## Отрывок со страницы
•••
Главная страница ИД «Первого сентября»Главная страница газеты «Первое сентября»Содержание №7/2012
Четвертая тетрадь
Идеи. Судьбы. Времена

ПЕРЕКРЕСТОК ВЗГЛЯДОВ


Рапопорт Ева

Будущее в прошедшем: детский опыт конца эпохи

Историческое самосознание – вещь, на самом деле очень личная. То, что годы спустя вспоминается как Большие Исторические События и растрачивает персональные черты, возникало в свое время как часть чувственного и эмоционального опыта, о котором тогда еще не было понятно, что он станет значить годы спустя. Память о человеческом измерении Больших Событий – один из самых верных ключей к тому, чтобы понимать и людей ушедших эпох, и свое родство с ними, и – что ,пожалуй, важнее всего – то странное обстоятельство, что человек хотя и погружен в историю – по существу от истории не так уж и зависим. «Что объединяет декабрь 2011-го, август 1991-го и февраль 1917-го»?– задавались мы, как помнит читатель, вопросом в четвертом номере «ПС» этого года. Вот один из ответов: то, что все это когда-то было единственным, неповторимым человеческим опытом.
•••
## Данные
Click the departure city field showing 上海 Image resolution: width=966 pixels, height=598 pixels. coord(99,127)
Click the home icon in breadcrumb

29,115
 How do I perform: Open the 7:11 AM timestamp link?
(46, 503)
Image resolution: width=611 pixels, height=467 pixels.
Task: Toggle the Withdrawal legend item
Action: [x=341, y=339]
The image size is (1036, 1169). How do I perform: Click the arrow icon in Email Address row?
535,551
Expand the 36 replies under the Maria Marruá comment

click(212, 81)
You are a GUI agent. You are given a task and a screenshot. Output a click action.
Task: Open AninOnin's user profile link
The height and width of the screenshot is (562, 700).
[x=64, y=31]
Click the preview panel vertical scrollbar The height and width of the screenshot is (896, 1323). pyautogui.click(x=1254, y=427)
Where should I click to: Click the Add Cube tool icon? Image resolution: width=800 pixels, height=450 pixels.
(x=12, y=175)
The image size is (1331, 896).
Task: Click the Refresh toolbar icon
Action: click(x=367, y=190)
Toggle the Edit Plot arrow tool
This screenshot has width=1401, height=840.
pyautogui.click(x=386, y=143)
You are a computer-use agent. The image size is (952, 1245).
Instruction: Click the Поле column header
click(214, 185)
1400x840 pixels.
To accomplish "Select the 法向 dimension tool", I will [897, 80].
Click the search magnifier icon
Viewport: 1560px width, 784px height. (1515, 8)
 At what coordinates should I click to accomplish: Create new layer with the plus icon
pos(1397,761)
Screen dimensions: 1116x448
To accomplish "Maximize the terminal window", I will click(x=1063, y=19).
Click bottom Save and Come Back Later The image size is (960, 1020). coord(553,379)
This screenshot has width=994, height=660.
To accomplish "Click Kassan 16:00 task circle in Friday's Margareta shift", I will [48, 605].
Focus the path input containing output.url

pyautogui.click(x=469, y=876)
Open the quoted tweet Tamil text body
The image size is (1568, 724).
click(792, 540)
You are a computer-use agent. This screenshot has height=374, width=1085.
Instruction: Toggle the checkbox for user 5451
•••
## Задание
Сверьте с отрывком об историческом самосознании три утверждения. На каждое ответьте «да» или «нет» и приведите точную цитату из отрывка, которая это решает.
1. Историческое самосознание названо в отрывке вещью очень личной.
2. Вопрос о том, что объединяет декабрь 2011-го, август 1991-го и февраль 1917-го, задавался в пятом номере «ПС».
3. Человек, погруженный в историю, по отрывку полностью от нее зависит.
Данные — самостоятельный материал, отдельный от отрывка.

## Ответ
1. Да: «Историческое самосознание – вещь, на самом деле очень личная».
2. Нет: «в четвертом номере «ПС» этого года».
3. Нет: «человек хотя и погружен в историю – по существу от истории не так уж и зависим».